Cook’s consensus: standing on its last legs
http://www.bishop-hill.net/blog/2013/10/11/cooks-consensus-standing-on-its-last-legs.html
A bird reserve hires a fresh enthusiast and puts him to do a census. The amateur knows there are 3 kinds of birds in the park. He accompanies an experienced watcher. The watcher counts 6 magpies, 4 ravens and 2 starlings. The new hire gets 6 magpies, 3 ravens and 3 starlings. Great job, right?
No, and here’s how. The new person was not good at identification. He mistook every bird for everything else. He got his total the same as the expert but by chance.
If one looks just at aggregates, one can be fooled into thinking the agreement between birders to be an impressive 92%. In truth, the match is abysmal: 25%. Interestingly this won’t come out unless the raw data is examined.
Suppose, that instead of three kinds of birds there were seven, and that there are a thousand of them instead of twelve. This is the exact situation with the Cook consensus paper.

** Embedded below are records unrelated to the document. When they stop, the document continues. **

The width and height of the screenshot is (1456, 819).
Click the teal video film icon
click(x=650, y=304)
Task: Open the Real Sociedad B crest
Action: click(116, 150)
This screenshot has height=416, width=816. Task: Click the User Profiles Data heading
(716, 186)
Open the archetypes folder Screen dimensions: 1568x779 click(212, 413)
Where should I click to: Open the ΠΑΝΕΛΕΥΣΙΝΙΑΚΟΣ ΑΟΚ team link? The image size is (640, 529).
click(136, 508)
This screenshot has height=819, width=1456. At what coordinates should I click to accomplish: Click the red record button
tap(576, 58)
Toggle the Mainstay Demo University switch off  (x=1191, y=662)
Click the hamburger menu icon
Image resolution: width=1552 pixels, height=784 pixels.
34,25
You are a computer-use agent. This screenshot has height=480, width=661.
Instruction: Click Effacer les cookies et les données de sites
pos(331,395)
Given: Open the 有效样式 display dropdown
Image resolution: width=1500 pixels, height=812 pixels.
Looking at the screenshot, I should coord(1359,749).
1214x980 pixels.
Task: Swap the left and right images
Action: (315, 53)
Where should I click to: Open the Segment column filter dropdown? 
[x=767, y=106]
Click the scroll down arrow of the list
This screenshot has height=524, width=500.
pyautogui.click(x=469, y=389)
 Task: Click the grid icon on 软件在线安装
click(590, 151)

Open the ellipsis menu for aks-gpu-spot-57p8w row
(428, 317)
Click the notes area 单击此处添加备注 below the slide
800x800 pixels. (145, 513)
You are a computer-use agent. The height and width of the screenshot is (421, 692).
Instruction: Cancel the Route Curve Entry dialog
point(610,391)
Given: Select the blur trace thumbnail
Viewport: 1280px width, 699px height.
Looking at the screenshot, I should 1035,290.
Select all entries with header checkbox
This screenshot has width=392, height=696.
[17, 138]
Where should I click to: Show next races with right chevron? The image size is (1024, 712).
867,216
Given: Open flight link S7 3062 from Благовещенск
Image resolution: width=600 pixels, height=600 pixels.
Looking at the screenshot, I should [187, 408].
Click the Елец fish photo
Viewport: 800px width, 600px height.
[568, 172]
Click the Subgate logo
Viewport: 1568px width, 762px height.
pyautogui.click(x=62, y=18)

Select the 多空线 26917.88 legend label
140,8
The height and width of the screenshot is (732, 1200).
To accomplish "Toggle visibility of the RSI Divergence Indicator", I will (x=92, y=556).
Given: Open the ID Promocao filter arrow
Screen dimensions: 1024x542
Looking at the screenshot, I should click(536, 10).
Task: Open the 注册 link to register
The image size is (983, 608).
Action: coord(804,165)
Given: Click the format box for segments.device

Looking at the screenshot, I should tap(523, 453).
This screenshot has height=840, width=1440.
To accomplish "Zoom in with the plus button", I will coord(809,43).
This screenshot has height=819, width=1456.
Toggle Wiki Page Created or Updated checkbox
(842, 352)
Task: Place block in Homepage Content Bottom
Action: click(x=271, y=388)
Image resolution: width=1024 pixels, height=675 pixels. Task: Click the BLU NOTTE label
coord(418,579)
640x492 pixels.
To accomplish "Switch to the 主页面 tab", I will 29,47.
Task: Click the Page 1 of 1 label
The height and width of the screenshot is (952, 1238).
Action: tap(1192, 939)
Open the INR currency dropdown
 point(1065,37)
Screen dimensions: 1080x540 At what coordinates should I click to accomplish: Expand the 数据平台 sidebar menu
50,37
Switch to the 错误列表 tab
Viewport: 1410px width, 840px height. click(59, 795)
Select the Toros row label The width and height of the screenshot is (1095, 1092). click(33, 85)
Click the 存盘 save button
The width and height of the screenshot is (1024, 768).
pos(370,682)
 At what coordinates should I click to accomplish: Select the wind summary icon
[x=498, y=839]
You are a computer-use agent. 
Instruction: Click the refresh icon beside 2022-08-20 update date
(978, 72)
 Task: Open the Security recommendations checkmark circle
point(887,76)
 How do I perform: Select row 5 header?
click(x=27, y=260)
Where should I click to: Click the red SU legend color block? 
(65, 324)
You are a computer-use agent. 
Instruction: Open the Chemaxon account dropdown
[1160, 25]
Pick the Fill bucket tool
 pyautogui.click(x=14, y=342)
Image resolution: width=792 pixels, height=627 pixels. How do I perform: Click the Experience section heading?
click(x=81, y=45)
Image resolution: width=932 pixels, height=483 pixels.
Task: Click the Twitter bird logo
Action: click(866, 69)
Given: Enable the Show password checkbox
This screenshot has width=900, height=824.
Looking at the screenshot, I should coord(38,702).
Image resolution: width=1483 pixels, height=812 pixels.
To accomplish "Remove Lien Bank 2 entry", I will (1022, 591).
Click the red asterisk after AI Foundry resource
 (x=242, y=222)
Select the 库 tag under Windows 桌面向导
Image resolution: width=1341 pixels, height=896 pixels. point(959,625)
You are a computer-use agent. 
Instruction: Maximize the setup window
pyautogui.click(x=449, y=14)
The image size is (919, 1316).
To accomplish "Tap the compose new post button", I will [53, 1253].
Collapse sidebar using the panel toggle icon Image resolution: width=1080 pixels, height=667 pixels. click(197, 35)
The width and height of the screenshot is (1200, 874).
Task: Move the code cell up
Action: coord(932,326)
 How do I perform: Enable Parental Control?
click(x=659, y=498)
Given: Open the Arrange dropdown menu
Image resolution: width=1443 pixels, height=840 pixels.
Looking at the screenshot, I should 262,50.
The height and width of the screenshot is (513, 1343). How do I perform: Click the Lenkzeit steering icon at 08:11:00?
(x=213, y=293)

The Cook paper attempts validation by comparing own ratings with ratings from papers’ authors (see table 4 in paper). In characteristic fashion Cook’s group report only that authors found the same 97% as they did. Except this agreement is solely of the totals – an entirely meaningless figure
Turn back to the bird example. The new person is sufficiently wrong (in 9 of 12 instances) that one cannot be sure even the matches with the expert (3 of 12) aren’t by chance. You can get all birds wrong and yet match 100% with the expert. The per-observation concordance rate is what determines validity.